A sandwich ELISA was developed using commercially available reagents to quantitate uromodulin levels in the urine. The capture antibody was a goat polyclonal against an internal region of mouse Tamm-Horsfall protein (G-20; Santa Cruz Biotechnology, Inc., Santa Cruz, CA) and the detection antibody was the biotinylated sheep polyclonal anti-mouse uromodulin antibody (Cat# BAF5175, R&D Systems, Inc., Minneapolis, MN). Following incubation with streptavidin-HRP (Cat# 21127, Thermo Scientific, Rockland, IL) signal was detected using TMB HRP substrate (BioFX Laboratories, Inc., Owings Mills, MD).
At the termination of the study, mice were killed by carbon dioxide asphyxiation. Whole spinal columns were fixed in 10% neutral buffered formalin and subsequently decalcified using buffered formic acid for 5–7 days. Decalcified spinal columns containing the spinal cord and DRGs were embedded in paraffin and 5–6 micron thick cross sections were stained with hematoxylin and eosin (H&E). A board-certified veterinary pathologist who was blinded to the study design examined multiple sections of spinal column including spinal cord and DRGs microscopically. For each section, the total number of normal or enlarged/vacuolated DRG cells was manually counted in a representative microscopic field at ×400 magnification. For quantitative assessment, the percent vacuolated DRG cells in each section were calculated by dividing the number of vacuolated DRG cells by the total number of DRG cells.

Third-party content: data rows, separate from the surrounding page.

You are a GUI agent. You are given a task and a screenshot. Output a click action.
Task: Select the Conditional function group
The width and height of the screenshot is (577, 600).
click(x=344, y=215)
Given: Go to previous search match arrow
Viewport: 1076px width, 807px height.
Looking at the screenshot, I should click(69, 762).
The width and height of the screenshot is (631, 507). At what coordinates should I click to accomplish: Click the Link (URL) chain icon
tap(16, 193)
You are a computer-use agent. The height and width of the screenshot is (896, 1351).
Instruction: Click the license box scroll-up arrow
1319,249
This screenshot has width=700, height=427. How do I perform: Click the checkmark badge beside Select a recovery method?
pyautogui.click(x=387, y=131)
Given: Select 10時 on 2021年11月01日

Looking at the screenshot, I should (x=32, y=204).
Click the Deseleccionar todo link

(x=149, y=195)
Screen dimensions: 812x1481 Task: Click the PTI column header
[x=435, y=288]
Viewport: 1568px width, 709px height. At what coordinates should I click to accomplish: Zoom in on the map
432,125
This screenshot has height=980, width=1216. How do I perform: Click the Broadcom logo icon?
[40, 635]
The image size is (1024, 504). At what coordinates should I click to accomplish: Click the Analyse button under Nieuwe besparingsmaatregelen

The authors thank Leah Curtin, Terry Hartnett, Amy Sullivan and members of the Department of Comparative Medicine at Genzyme for animal husbandry and assistance with the animal studies, Craig Siegel for chemistry support, Scott Bercury and Nathan Gumlaw for invaluable technical assistance, and members of the Histology and Pathology Department for their expertise in processing tissues.
Competing Interests: The authors have read the journal's policy and have the following conflicts: John Marshall, Karen Ashe, Dinesh Bangari, Kerry Anne McEachern, Wei-Lien Chuang, Joshua Pacheco, Diane Copeland, Ronald Scheule, and Seng Cheng are all employees of and shareholders in Genzyme Corporation. James Shayman is an employee of the University of Michigan and co-inventor of Genz-112638 which is licensed to Genzyme by the University of Michigan. Genzyme funded all the studies and is developing Eliglustat tartrate for treatment of type 1 Gaucher disease. Patents regarding this approach have been filed. This does not alter the authors' adherence to all the PLoS ONE policies on sharing data and materials.
Funding: All support for these studies was provided by Genzyme Corporation, the employer of all the authors except RJD and JAS. The described studies were part of the drug development program at Genzyme Corporation. The internal publication review committee approved the manuscript for publication.